A Multi-Agent Framework with Structured Reasoning and Reflective Refinement for Multimodal Empathetic Response Generation

arXiv cs.CV / 4/22/2026

📰 NewsIdeas & Deep AnalysisModels & Research

Key Points

  • The paper addresses multimodal empathetic response generation (MERG), arguing that common one-pass methods miss the structured nature of human emotion perception and can introduce emotional biases.
  • It proposes a multi-agent framework that performs structured reasoning via decomposed modules, including emotion forecasting, pragmatic strategy planning, and strategy-guided response generation from multimodal inputs.
  • It adds a global reflection and refinement loop where a reflection agent audits intermediate states and the draft response step-by-step to remove empathy errors and trigger targeted regeneration.
  • Experiments on benchmarks such as IEMOCAP and MELD show improved empathic response generation compared with prior state-of-the-art approaches.
  • The overall contribution is a closed-loop process that iteratively improves emotion perception accuracy and reduces emotion biases during generation.

Abstract

Multimodal empathetic response generation (MERG) aims to generate emotionally engaging and empathetic responses based on users' multimodal contexts.

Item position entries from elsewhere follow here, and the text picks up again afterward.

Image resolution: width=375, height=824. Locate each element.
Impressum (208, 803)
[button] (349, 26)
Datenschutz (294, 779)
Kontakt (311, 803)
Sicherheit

Existing approaches usually rely on an implicit one-pass generation paradigm from multimodal context to the final response, which overlooks two intrinsic characteristics of MERG: (1) Human perception of emotional cues is inherently structured rather than a direct mapping. The conventional paradigm neglects the hierarchical progression of emotion perception, leading to distorted emotional judgments. (2) Given the inherent complexity and ambiguity of human emotions, the conventional paradigm is prone to significant emotional biases, ultimately resulting in suboptimal empathy. In this paper, we propose a multi-agent framework for MERG, which enhances empathy through structured reasoning and reflective refinement. Specifically, we first introduce a structured empathetic reasoning-to-generation module that explicitly decomposes response generation via multimodal perception, consistency-aware emotion forecasting, pragmatic strategy planning, and strategy-guided response generation, providing a clearer intermediate path from multimodal evidence to response realization. Besides, we develop a global reflection and refinement module, in which a global reflection agent performs step-wise auditing over intermediate states and the generated response, eliminating existing emotional biases and empathy errors, and triggering targeted regeneration. Overall, such a closed-loop framework enables our model to gradually improve the accuracy of emotion perception and eliminate emotion biases during the iteration process. Experiments on several benchmarks, e.g., IEMOCAP and MELD, demonstrate that our model has superior empathic response generation capabilities compared to state-of-the-art methods.